Si vous avez une idée concernant mon problème...

Merci à vous.
Rémy


----------



## Skygad (3 Février 2009)

Même configuration et presque même problème dans le sens ou mon MBP me fait ça quand il se met en veille et maintenant que je travail. Le seul moyen de retrouver le contrôle de mon clavier et de mon trackpad c'est de forcer l'extinction et de redémarré et ce plusieurs fois car ça marche pas à tout les coups...

Si quelqu'un aurai un indice ou la solution ce serai génial.
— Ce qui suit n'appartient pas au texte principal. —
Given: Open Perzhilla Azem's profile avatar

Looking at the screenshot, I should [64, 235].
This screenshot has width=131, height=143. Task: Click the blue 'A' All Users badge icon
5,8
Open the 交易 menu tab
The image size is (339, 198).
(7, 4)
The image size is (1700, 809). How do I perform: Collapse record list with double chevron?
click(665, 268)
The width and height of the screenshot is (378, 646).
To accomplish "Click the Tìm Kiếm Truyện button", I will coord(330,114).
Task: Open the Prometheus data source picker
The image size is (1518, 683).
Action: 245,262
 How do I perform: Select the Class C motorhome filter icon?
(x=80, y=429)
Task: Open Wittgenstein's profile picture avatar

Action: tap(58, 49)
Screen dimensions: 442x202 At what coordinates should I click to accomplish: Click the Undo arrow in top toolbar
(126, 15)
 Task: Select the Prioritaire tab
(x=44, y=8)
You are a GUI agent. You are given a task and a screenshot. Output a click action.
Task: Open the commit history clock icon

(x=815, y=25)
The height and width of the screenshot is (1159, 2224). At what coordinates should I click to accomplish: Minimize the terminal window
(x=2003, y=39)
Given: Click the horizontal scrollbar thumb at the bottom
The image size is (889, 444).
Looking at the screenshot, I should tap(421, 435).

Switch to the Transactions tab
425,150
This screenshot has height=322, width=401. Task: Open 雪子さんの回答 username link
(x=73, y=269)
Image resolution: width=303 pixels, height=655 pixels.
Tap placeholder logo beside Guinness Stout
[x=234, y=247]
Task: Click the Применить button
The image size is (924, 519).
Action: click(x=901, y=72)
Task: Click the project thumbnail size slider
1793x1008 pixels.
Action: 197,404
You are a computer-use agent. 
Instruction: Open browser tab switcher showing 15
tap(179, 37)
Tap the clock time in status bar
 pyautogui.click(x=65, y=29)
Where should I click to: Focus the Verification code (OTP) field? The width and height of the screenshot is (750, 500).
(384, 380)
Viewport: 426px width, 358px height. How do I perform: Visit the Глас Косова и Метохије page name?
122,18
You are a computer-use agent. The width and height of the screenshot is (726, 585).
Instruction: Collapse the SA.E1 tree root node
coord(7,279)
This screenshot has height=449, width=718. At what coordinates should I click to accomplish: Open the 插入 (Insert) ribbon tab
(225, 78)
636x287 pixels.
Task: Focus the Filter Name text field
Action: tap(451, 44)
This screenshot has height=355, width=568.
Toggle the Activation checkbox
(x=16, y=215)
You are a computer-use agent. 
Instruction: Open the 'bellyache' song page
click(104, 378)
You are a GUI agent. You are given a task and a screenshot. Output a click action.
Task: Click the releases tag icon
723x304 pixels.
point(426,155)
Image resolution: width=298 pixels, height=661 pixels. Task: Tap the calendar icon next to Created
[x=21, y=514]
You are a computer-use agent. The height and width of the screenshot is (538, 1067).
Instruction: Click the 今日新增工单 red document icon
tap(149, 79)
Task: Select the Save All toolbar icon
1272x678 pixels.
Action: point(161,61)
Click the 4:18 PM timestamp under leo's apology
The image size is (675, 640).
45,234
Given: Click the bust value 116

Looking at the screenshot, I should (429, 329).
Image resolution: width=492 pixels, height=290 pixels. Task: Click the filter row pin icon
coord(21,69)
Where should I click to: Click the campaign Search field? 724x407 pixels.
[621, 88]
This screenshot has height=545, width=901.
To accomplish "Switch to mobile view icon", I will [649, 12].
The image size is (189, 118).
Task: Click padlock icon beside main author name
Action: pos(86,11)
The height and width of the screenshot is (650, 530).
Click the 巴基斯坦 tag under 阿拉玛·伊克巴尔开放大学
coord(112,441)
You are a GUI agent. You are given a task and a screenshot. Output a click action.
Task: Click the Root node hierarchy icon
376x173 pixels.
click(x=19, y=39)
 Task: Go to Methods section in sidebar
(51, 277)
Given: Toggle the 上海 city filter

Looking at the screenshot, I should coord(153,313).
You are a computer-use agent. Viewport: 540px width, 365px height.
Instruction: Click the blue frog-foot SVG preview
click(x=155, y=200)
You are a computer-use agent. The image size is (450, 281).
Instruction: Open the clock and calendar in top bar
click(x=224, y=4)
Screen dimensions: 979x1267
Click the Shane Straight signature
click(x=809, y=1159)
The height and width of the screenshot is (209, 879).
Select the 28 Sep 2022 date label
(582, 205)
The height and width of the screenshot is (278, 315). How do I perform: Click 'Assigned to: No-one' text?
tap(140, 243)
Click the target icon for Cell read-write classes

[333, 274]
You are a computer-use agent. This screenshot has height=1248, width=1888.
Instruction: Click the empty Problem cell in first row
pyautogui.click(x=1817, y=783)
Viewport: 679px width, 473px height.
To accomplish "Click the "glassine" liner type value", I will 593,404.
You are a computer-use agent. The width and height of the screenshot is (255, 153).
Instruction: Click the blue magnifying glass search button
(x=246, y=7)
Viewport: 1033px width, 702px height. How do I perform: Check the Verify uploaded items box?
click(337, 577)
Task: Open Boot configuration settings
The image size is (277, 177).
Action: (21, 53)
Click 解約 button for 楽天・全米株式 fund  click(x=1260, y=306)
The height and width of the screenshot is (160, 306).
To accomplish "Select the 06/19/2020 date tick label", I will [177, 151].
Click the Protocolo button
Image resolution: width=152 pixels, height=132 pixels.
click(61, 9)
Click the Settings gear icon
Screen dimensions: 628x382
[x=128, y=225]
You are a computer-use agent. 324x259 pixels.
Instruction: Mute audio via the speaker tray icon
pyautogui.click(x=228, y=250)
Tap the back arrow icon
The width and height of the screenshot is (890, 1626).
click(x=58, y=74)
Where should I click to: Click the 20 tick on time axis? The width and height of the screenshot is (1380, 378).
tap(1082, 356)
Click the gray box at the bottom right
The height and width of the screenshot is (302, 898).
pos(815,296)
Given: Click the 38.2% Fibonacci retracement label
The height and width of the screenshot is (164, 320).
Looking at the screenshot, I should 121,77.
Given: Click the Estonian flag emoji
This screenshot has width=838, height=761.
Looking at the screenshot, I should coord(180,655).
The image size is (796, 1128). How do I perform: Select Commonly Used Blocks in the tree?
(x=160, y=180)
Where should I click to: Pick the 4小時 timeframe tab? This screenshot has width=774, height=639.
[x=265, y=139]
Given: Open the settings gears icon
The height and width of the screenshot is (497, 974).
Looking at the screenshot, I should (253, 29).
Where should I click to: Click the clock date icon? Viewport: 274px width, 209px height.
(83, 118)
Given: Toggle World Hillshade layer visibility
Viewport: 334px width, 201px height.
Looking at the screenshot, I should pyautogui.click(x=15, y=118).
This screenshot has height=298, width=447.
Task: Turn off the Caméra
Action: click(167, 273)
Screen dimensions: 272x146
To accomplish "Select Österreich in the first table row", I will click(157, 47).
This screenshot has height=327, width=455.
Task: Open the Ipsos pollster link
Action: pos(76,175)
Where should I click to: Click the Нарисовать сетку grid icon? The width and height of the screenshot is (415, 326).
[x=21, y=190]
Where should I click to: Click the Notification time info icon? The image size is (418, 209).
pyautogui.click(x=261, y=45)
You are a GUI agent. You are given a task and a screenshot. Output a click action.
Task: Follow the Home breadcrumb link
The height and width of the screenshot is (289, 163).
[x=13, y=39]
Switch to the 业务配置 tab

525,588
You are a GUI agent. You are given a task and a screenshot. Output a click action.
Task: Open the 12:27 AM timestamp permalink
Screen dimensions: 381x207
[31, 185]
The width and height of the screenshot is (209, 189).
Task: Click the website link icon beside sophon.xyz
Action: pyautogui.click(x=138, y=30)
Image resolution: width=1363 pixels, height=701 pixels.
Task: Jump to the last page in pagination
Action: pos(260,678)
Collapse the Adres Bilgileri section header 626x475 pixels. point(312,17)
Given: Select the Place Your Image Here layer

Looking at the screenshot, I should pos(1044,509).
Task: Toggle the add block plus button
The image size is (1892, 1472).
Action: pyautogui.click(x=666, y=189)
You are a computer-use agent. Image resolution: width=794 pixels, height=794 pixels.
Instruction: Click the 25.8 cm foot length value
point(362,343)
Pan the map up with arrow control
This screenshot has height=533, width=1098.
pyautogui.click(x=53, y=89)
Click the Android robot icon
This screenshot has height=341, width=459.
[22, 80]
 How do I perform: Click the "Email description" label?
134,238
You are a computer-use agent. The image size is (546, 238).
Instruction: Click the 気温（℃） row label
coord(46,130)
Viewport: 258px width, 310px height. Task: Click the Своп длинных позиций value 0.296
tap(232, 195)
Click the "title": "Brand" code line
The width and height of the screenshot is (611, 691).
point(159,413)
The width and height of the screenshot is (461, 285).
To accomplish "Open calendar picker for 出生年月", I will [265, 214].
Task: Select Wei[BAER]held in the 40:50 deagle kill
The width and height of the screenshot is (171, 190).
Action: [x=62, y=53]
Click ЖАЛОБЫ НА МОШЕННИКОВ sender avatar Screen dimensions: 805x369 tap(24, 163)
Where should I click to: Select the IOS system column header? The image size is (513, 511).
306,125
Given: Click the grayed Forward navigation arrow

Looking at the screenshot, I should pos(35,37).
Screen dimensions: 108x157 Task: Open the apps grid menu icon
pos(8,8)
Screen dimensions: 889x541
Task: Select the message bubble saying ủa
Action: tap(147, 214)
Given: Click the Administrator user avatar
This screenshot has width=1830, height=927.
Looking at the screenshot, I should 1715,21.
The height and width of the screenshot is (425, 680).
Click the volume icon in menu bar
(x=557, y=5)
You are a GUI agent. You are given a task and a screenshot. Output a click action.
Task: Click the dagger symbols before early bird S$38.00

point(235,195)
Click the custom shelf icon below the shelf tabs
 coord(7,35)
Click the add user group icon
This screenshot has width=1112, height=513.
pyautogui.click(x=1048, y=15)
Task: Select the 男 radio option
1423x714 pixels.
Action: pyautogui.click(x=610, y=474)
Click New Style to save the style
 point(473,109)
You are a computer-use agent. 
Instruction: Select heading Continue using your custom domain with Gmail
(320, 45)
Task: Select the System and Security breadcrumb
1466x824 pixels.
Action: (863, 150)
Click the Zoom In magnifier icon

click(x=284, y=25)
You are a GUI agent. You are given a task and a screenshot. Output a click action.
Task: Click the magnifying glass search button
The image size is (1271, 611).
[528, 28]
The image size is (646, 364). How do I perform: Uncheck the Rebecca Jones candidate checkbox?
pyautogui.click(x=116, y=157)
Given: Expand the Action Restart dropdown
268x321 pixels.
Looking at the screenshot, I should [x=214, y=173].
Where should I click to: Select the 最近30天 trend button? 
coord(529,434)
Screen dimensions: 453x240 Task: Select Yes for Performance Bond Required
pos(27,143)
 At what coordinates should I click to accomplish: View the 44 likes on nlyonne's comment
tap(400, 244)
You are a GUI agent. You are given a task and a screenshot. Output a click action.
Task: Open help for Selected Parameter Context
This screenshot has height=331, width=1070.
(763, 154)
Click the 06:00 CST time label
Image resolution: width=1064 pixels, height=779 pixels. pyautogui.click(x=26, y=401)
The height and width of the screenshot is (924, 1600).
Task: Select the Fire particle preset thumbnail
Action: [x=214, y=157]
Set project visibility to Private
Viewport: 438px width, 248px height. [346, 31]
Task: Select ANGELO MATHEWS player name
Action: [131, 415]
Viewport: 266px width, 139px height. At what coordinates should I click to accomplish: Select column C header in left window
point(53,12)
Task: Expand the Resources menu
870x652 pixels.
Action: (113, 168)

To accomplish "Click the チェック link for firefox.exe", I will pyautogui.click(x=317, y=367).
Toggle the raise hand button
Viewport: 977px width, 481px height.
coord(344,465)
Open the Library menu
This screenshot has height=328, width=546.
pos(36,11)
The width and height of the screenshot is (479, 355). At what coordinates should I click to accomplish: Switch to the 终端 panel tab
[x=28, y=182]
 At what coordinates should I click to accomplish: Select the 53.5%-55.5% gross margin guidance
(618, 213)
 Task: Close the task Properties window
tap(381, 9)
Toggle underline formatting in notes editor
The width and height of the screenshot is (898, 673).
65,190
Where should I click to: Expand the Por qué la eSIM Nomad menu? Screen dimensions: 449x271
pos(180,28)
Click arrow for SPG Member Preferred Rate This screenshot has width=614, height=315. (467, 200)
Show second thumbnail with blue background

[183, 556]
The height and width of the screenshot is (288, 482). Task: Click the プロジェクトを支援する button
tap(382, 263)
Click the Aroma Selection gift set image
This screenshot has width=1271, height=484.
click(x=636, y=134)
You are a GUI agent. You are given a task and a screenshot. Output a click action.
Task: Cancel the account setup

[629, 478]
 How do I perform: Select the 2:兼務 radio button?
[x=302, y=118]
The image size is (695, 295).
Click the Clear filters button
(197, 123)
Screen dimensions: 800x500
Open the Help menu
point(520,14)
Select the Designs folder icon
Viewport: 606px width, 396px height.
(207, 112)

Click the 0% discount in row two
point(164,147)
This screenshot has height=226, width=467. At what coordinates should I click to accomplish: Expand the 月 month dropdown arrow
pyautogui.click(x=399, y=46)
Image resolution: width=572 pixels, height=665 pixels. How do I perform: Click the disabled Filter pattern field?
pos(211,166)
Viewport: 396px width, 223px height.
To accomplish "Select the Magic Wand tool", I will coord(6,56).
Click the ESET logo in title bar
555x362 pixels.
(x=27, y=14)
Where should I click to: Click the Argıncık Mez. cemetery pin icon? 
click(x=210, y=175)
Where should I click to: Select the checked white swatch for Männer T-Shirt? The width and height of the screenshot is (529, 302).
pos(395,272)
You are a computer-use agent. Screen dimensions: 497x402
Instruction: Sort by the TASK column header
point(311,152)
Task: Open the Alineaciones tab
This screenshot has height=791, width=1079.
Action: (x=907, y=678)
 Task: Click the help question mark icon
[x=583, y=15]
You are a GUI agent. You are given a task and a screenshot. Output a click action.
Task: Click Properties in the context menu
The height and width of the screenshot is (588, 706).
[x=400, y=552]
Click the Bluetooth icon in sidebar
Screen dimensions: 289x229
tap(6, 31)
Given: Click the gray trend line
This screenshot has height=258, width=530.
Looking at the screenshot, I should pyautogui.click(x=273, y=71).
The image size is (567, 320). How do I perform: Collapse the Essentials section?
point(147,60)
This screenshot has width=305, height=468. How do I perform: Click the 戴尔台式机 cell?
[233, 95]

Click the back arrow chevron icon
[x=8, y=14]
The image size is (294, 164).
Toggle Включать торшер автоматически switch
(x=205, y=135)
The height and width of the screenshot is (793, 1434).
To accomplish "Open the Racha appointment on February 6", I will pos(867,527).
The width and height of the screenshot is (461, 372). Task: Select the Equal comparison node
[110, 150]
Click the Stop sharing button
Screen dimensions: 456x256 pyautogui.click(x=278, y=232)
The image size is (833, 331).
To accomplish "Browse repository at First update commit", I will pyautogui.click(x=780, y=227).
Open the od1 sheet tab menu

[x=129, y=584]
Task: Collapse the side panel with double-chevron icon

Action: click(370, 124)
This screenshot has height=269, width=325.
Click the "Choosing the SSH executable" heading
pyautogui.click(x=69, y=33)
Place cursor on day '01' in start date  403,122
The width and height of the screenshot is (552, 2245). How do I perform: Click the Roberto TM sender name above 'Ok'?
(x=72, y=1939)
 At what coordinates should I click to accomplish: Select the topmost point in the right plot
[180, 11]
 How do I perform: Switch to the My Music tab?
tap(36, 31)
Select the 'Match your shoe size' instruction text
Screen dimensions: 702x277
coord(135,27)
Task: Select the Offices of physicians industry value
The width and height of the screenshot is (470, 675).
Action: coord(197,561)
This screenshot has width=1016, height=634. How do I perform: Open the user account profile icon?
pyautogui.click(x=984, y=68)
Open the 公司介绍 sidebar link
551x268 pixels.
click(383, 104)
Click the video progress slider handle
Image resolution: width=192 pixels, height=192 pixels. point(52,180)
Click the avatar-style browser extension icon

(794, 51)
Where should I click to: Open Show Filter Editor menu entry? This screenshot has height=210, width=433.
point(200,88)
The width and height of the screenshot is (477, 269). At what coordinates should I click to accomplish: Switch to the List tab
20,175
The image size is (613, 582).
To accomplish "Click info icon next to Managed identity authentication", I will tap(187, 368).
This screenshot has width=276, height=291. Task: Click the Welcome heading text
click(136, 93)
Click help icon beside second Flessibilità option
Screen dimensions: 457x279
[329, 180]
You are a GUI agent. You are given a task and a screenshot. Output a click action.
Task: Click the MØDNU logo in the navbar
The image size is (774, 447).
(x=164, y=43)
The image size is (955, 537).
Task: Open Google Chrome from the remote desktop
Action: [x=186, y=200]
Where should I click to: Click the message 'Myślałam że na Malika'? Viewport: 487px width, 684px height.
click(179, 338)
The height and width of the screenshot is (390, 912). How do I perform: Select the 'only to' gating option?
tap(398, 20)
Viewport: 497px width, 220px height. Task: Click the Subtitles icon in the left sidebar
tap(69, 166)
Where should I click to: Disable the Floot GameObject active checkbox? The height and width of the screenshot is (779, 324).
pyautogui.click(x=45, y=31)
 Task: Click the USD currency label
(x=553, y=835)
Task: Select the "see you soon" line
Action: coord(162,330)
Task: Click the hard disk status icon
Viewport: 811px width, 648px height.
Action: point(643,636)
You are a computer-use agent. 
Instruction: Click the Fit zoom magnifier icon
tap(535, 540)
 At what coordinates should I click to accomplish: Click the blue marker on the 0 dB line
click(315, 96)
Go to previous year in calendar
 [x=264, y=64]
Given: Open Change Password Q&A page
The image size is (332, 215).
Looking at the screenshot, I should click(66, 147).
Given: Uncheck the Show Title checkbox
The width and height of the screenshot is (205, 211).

Merci d'avance de votre aide


----------



## Thomacbookpro (6 Février 2009)

Malheureusement aucun indice...tout ce que je peux dire c'est que moi aussi, meme problème que vous 2! J'ai installé la mise a jour pour passer en OS X 10.5.6 mais je ne pense pas que ce soit suffisant...si vous avez eu vent d'une quelconque solution, je suis bien sur preneur!


----------



## cdubrutal (16 Mars 2009)

bon le post date un peu mais au cas ou, j'ai le même problème et cette solution m'aide pour l'instant même si je pense que l'inévitable sera la réparation magasin :

http://jasonrobb.com/2008/11/24/macbook-pro-unresponsive-keyboard-trackpad-solution/

http://discussions.apple.com/thread.jspa?threadID=1365569


----------



## fouine16 (22 Juillet 2009)

J'ai le même problème depuis des mois. Macbook pro acheté en septembre 2008.
Je l'ai déjà emmené une fois au sav, mais étant donné que le problème est totalement aléatoire, ils n'ont pas pu constater le problème. :/


----------



## airy2 (12 Novembre 2009)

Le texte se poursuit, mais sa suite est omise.